TF-IDF stands for Term Frequency-Inverse Document Frequency, a statistical measure used to evaluate the importance of a word in a document relative to a collection of documents.

In [None]:
tfidf_vectorizer = TfidfVectorizer()
X_train_tfidf = tfidf_vectorizer.fit_transform(X_train)
X_test_tfidf = tfidf_vectorizer.transform(X_test)
print('TF-IDF Feature Names:', tfidf_vectorizer.get_feature_names_out())

# Naive Bayes

Naive Bayes is a probabilistic classifier based on Bayes' theorem.

See separate notebook

## Naive Bayes for Sentiment Analysis in NLP

Naive Bayes is a classification algorithm based on Bayes' Theorem. It’s called "naive" because it assumes that all features (e.g., words in text) are independent of each other, which is often not true but simplifies the calculations.

## Objectives
1. Understand Naive Bayes and how it works.
2. Perform text preprocessing.
3. Train a Naive Bayes classifier on a dataset of reviews.
4. Predict sentiment for new reviews.
    

## The Formula
The formula for Bayes' Theorem is:

$$
P(A|B) = \frac{P(B|A) \cdot P(A)}{P(B)}
$$

### Explanation:
- **\(P(A|B)\):** Probability of \(A\) (class, e.g., "Spam") given \(B\) (evidence, e.g., a specific word in an email).
- **\(P(B|A)\):** Probability of observing \(B\) (e.g., word) given \(A\) (e.g., class "Spam").
- **\(P(A)\):** Prior probability of \(A\) (how common is "Spam" in the dataset?).
- **\(P(B)\):** Probability of \(B\) (how common is that word in all emails?).

## Dataset

In [2]:
reviews = [
    "I love this movie",
    "I hate this movie",
    "This movie is great",
    "This movie is bad"
]
labels = ["Positive", "Negative", "Positive", "Negative"]

df = pd.DataFrame({"Review": reviews, "Sentiment": labels})
df    

Unnamed: 0,Review,Sentiment
0,I love this movie,Positive
1,I hate this movie,Negative
2,This movie is great,Positive
3,This movie is bad,Negative



## Preprocessing Text

Naive Bayes requires numeric input. We will use **CountVectorizer** to convert text into a Bag of Words representation.

### What is Bag of Words (BoW)?
BoW represents text by counting word occurrences.
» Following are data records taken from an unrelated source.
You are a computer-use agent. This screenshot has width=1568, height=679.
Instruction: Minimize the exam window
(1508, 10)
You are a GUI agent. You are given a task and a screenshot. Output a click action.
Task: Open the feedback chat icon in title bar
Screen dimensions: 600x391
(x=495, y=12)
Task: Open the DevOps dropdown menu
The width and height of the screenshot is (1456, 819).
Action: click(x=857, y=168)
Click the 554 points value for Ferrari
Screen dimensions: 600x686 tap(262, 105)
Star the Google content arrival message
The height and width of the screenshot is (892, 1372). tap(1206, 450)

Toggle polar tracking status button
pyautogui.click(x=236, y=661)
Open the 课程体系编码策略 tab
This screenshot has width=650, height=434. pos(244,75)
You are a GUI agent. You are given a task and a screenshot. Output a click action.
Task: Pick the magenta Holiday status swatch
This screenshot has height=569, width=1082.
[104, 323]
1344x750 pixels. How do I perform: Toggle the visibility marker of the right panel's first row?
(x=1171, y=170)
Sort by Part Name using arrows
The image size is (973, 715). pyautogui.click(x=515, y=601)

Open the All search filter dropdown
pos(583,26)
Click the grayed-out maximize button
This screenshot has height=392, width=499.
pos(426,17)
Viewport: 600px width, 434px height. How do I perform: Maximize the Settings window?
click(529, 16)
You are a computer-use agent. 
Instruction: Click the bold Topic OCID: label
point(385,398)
## Training a Naive Bayes Classifier

In [3]:
model = Pipeline([
    ('vectorizer', CountVectorizer()),  # Convert text to Bag of Words
    ('classifier', MultinomialNB())    # Train Naive Bayes classifier
])
model.fit(reviews, labels)  

## Making Predictions

In [4]:
new_review = ["I love this movie"]
prediction = model.predict(new_review)

print(f"Review: {new_review[0]}")
print(f"Predicted Sentiment: {prediction[0]}")    

Review: I love this movie
Predicted Sentiment: Positive


## Evaluate the Model

In [5]:
train_predictions = model.predict(reviews)

df['Predicted Sentiment'] = train_predictions
df    

Unnamed: 0,Review,Sentiment,Predicted Sentiment
0,I love this movie,Positive,Positive
1,I hate this movie,Negative,Negative
2,This movie is great,Positive,Positive
3,This movie is bad,Negative,Negative



## Key Takeaways

1. Naive Bayes is a simple but effective algorithm for text classification.
2. It assumes independence between features, which is rarely true but works well in practice.
3. Preprocessing text data (like tokenization and Bag of Words) is essential for working with text.